## What you have to do
Tally the lines in the rows below that contain the case-sensitive string "Where". Reply with the number alone.

## begin Data excerpts

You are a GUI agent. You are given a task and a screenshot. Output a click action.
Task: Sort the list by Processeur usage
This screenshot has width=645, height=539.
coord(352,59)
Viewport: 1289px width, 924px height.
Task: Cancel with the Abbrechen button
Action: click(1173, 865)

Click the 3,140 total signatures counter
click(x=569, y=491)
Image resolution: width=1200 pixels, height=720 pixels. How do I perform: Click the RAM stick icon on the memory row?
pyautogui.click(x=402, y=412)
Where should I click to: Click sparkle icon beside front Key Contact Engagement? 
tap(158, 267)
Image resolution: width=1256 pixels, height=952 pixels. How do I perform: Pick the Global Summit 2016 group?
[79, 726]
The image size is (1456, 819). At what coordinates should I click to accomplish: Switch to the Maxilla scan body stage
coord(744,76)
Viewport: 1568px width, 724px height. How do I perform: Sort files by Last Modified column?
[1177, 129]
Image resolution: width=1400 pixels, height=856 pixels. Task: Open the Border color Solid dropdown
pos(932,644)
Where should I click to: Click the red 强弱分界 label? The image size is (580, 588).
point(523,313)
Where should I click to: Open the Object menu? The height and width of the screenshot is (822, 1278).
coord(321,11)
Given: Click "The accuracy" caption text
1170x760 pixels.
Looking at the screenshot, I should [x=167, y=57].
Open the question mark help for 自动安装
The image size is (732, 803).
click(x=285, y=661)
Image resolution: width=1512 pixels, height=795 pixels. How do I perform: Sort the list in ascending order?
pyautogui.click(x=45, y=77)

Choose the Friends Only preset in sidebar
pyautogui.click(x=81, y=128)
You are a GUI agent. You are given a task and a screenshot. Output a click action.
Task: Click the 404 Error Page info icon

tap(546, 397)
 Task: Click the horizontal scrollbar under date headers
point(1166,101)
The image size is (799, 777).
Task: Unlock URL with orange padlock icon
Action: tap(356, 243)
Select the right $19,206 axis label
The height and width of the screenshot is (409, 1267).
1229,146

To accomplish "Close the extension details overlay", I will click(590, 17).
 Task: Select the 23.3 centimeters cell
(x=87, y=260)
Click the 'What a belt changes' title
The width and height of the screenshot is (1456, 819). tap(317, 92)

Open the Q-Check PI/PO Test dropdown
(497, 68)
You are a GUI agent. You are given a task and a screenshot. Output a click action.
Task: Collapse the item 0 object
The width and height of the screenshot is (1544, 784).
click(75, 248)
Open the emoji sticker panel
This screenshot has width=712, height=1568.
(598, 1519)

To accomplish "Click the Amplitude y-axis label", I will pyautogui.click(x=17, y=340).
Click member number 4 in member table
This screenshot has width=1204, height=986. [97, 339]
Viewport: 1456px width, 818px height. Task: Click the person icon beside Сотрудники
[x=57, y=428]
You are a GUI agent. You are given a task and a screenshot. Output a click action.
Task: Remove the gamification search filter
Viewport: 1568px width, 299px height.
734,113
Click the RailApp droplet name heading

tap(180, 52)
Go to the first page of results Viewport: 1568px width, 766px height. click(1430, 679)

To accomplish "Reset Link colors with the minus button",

## end Data excerpts

## Task output
3